» Requests
(1) According to the Romney article, why was "taking place" nearly an overstatement for the Republican convention in Tampa?
(2) In the Romney article, write out the passage from "Mitt Romney looks" up to and including "as they go.", replacing "family" with "clan".
(3) Decide whether each statement agrees with the Romney article: (a) the Republican convention is being held in Tampa, Florida; (b) Michele Bachmann has said that hurricane Isaac shows God's displeasure; (c) Pat Robertson called Haiti's 2010 earthquake retribution for a "pact with the devil". Answer yes or no for each, and quote the words of the article that decide it.

--- start of Extracted text ---

Mitt Romney looks increasingly like Michael Bluth in the TV show Arrested Development, unable to stop his family from careening towards oblivion
My favourite TV programme of all time is, easily, Arrested Development, the brilliant show about the fall of a once powerful family, brought down by their own weaknesses, corruption and self-centredness. The sensible adult son, Michael Bluth, tries to rescue his family name and reunite his relatives but the family have no interest in helping Michael or themselves, bent as they are on self-destruction. Whether this is down to selfishness, short-sightedness or stupidity is not always clear but, for whatever reason, Michael can only watch as his family careen ever closer to their end, acting more deranged as they go.
I think it is my fondness for Arrested Development that explains my enjoyment of the Republican convention currently taking place in Tampa, Florida. "Taking place" was nearly an overstatement as the convention has been curtailed owing to fears over hurricane Isaac. Strangely, there has been no word from former presidential candidate and dementor Michele Bachmann or modern-day Savonarola Pat Robertson about how this storm signifies holy displeasure, even though both have previously connected meteorological shifts with God. One year ago, Bachmann claimed that hurricane Irene, which caused at least 56 deaths, was God saying: "'Are you going to start listening to me here?' … Government is on a morbid obesity diet and we've got to rein in the spending." Robertson said that Haiti's 2010 earthquake, in which at least 100,000 people died, was retribution for the country's "pact with the devil". Maybe their speeches were among those that had to be cut because of the weather.

--- end of Extracted text ---
--- start of Stored records ---

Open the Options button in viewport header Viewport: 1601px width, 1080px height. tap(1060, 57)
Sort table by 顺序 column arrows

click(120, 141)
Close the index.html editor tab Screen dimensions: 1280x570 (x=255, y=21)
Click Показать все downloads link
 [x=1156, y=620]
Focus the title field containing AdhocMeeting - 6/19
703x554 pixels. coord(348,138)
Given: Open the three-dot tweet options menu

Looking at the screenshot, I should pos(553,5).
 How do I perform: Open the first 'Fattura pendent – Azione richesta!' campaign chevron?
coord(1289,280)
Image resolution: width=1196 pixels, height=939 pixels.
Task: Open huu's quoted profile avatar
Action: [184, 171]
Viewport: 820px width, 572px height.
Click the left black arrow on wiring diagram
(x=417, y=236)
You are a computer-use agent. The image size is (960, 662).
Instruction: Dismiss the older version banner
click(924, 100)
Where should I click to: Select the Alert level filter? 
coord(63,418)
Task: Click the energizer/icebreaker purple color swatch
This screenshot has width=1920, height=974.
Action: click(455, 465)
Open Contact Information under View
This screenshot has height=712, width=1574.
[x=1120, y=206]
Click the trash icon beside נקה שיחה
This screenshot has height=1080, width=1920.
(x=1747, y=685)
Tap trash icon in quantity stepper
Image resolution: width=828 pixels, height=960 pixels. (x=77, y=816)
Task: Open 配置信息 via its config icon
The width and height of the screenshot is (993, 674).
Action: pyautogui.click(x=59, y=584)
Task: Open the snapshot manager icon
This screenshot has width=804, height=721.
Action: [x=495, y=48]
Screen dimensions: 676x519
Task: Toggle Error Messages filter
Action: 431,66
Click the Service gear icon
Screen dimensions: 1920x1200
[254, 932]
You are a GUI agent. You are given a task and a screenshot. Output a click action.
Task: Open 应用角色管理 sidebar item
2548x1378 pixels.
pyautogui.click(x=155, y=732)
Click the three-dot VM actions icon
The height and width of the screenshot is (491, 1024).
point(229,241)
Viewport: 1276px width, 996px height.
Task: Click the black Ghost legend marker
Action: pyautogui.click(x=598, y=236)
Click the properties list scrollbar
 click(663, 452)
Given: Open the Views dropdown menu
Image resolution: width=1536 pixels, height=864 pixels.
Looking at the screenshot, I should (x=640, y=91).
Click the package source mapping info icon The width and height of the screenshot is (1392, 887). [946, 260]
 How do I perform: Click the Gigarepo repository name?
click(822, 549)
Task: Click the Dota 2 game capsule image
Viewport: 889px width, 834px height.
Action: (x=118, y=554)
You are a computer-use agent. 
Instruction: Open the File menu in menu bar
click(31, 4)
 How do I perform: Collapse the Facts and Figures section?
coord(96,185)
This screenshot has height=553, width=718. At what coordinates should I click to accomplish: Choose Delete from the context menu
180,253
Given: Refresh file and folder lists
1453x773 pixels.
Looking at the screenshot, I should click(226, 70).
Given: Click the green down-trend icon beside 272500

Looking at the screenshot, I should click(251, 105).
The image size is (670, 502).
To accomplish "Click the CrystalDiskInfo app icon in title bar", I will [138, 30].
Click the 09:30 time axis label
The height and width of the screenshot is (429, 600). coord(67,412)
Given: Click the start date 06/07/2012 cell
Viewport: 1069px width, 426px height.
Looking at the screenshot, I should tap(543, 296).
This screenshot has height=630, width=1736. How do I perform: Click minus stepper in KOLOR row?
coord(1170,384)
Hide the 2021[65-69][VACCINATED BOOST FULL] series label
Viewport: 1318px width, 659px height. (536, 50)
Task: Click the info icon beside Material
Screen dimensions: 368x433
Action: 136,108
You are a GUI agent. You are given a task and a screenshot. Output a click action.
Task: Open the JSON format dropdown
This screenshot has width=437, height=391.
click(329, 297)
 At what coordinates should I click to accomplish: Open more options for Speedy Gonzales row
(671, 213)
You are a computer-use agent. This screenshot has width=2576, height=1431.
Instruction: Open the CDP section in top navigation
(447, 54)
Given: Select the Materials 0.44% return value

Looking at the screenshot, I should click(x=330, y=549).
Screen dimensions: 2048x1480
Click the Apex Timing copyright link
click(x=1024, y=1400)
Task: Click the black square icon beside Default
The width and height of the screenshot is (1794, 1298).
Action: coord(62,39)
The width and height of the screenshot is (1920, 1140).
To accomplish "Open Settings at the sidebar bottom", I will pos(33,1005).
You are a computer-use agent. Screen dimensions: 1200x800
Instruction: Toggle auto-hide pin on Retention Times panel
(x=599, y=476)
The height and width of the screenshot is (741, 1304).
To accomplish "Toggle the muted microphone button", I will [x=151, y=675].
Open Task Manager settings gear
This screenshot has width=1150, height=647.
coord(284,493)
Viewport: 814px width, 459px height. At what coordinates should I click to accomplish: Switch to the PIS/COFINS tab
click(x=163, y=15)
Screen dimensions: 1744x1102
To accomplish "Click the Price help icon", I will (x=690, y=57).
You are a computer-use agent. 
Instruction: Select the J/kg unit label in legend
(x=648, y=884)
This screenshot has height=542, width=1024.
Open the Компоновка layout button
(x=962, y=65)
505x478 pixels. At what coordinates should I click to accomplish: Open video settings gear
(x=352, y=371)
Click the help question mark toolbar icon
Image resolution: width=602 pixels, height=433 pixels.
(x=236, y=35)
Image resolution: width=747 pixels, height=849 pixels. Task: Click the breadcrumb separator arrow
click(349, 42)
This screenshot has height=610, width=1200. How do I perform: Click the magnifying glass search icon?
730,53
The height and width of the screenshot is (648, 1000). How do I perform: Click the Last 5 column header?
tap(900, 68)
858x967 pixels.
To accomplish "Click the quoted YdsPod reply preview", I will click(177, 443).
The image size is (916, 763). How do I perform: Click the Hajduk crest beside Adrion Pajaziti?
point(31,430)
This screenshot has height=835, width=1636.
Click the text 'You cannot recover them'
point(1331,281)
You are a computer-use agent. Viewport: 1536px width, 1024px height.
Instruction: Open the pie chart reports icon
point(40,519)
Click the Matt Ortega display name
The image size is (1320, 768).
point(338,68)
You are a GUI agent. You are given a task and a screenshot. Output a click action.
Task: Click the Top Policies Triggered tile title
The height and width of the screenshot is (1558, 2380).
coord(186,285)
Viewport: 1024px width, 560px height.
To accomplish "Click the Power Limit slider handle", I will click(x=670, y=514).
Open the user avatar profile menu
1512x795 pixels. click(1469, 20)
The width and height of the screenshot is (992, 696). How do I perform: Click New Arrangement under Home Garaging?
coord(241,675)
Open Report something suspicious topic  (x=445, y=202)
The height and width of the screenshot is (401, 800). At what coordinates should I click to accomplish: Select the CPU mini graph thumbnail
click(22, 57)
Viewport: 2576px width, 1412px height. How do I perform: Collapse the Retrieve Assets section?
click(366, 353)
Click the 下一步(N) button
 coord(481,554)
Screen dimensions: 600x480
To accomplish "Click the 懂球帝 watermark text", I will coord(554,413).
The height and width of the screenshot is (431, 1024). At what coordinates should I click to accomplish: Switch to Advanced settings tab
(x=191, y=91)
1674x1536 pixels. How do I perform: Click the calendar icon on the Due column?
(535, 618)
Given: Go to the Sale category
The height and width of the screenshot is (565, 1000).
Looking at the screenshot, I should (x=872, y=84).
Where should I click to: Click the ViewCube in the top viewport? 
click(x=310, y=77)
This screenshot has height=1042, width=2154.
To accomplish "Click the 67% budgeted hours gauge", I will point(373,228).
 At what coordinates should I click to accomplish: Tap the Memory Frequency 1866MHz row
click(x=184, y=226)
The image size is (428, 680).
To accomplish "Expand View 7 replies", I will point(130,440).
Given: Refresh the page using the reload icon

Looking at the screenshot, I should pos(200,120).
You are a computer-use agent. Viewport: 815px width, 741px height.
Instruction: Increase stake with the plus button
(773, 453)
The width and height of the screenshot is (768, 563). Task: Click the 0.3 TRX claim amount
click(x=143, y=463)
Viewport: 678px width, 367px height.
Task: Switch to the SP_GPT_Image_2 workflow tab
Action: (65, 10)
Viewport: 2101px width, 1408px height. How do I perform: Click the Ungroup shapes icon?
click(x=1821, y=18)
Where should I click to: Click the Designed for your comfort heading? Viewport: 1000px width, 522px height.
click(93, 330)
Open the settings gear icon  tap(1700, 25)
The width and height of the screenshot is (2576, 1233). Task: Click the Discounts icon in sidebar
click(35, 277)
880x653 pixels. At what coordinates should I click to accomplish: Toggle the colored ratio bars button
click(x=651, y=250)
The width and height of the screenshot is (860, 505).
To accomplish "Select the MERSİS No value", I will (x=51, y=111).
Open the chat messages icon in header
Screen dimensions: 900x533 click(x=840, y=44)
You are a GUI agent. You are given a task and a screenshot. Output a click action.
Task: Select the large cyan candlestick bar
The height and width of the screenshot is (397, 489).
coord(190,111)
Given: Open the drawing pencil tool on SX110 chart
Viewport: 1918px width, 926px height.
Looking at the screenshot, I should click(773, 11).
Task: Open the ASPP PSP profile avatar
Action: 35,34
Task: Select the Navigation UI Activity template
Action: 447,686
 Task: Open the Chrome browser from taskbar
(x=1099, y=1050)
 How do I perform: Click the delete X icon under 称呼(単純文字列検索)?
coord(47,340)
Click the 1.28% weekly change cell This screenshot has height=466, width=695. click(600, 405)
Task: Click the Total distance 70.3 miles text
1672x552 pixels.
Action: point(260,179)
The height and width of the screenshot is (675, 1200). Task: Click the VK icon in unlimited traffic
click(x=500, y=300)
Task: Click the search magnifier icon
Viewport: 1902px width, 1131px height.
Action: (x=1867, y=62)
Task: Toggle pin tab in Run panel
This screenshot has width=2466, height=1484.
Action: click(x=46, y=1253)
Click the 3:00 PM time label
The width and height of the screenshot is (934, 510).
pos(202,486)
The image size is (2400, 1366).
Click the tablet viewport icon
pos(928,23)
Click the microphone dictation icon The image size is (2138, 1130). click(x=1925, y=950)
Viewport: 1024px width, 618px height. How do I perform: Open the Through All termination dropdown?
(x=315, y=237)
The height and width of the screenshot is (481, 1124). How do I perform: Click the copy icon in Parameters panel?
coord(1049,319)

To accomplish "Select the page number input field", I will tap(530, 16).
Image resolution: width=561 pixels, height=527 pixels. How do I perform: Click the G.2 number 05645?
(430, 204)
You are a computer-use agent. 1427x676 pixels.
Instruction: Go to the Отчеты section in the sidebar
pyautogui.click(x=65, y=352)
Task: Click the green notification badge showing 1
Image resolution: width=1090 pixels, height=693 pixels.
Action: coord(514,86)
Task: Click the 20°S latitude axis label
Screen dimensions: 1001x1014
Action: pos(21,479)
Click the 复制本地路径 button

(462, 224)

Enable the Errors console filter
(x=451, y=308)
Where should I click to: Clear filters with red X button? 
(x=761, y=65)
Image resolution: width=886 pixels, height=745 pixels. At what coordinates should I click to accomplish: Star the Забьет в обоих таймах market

--- end of Stored records ---

» Answers for this exercise
(1) The convention was cut short because of fears over hurricane Isaac, so it was barely taking place at all.

(2)
Mitt Romney looks increasingly like Michael Bluth in the TV show Arrested Development, unable to stop his clan from careening towards oblivion
My favourite TV programme of all time is, easily, Arrested Development, the brilliant show about the fall of a once powerful clan, brought down by their own weaknesses, corruption and self-centredness. The sensible adult son, Michael Bluth, tries to rescue his clan name and reunite his relatives but the clan have no interest in helping Michael or themselves, bent as they are on self-destruction. Whether this is down to selfishness, short-sightedness or stupidity is not always clear but, for whatever reason, Michael can only watch as his clan careen ever closer to their end, acting more deranged as they go.

(3)
(a) Yes: "the Republican convention currently taking place in Tampa, Florida"
(b) No: "there has been no word from former presidential candidate and dementor Michele Bachmann or modern-day Savonarola Pat Robertson about how this storm signifies holy displeasure"
(c) Yes: "Robertson said that Haiti's 2010 earthquake, in which at least 100,000 people died, was retribution for the country's "pact with the devil"."